Preferably, the device comprises three arms pivotally mounted at the hub and spaced apart circumferentially around the axis by a uniform separation distance. Such an arrangement is advantageous to facilitate automatic alignment of the device within the shell and in particular the secure engagement of the shell engaging portions of the arm onto the inward facing surface of the shell. A three point contact configuration avoids misalignment of the device within the shell and the need for service personnel to intervene manually and readjust the position of the device prior to lifting. The present device is accordingly advantageous to provide a fully automated or partially automated lifting device that minimises manual intervention and the health and safety risks presented to service personnel.
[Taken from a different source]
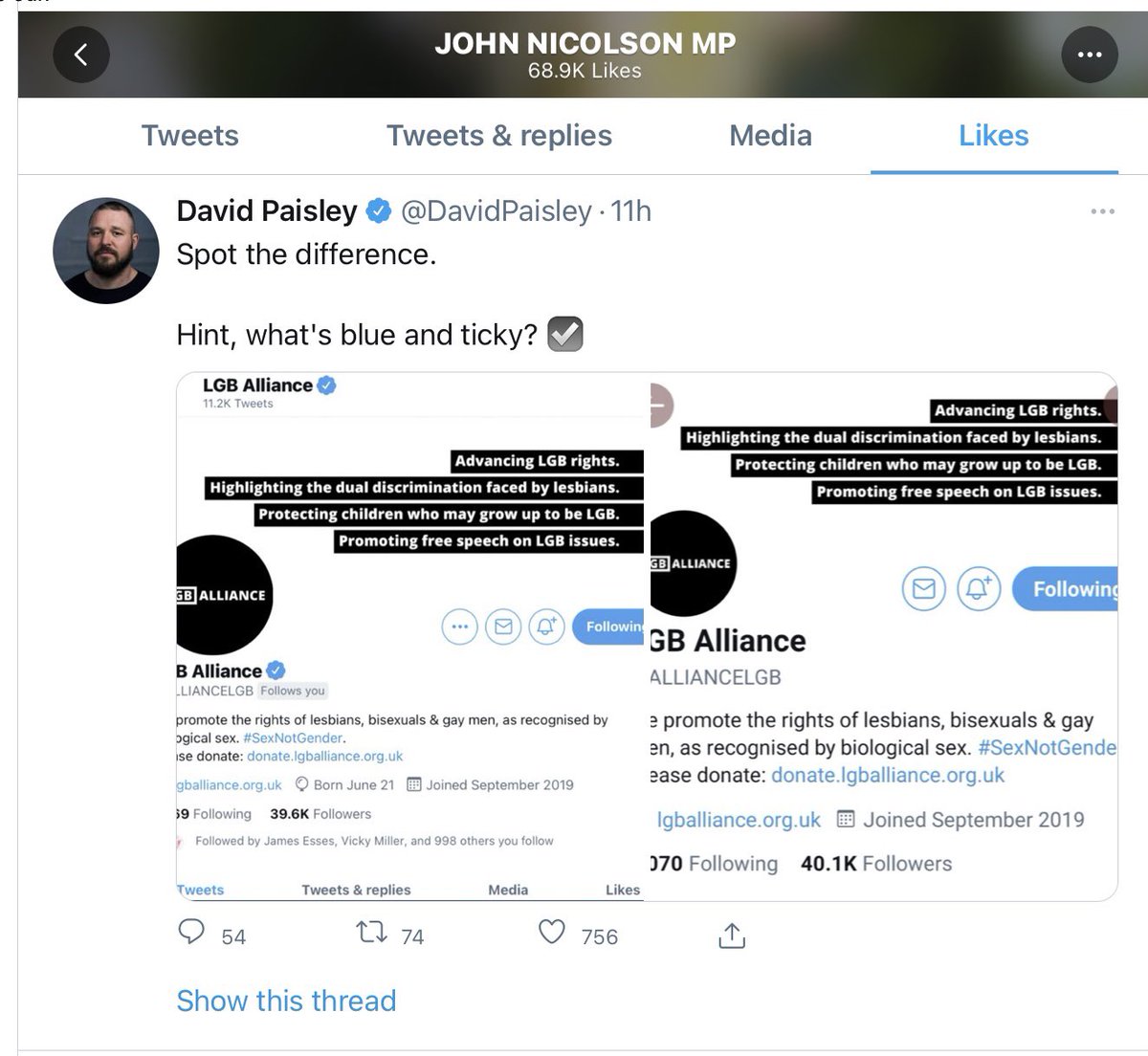Go back using the left arrow
Viewport: 1148px width, 1056px height.
(80, 55)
Optionally, the shell engaging portions are formed integrally with the arms or may be formed as separate components removably attached to an end region of each arm so as to be a wear part.

Brief description of drawings

A specific implementation of the present invention will now be described, by way of example only, and with reference to the accompanying drawings in which:

Figure 1 is an upper perspective view of a gyratory crusher shell lifting device comprising a plurality of pivoting arms centered around a hub and suspended via a suspension assembly according to a specific implementation of the present invention; Figure 2 is an underside perspective view of the shell lifting device of figure lin an inoperative mode ready for introduction and engagement at a gyratory crusher shell; Figure 3 is a magnified perspective view of the central hub and a part of one of the pivoting arms with selected components removed for illustrative purposes according to a specific implementation of the present invention; Figure 4 is a further perspective view of the shell lifting device of figure 1 in an operative mode suitable for engagement at an internal facing surface of a gyratory crusher shell;

Figure 5 is a further perspective view of the shell lifting device of figure 1 in the inoperative mode immediately prior to lowering into an interior region of a gyratory crusher shell;

Figure 6 is a perspective view of the shell lifting device of figure 5 engaged in contact to raise a gyratory crusher shell off the ground; Figure 7 is a further perspective view of the shell lifting device of figure 5 in the operative mode configured to lift a gyratory crusher shell.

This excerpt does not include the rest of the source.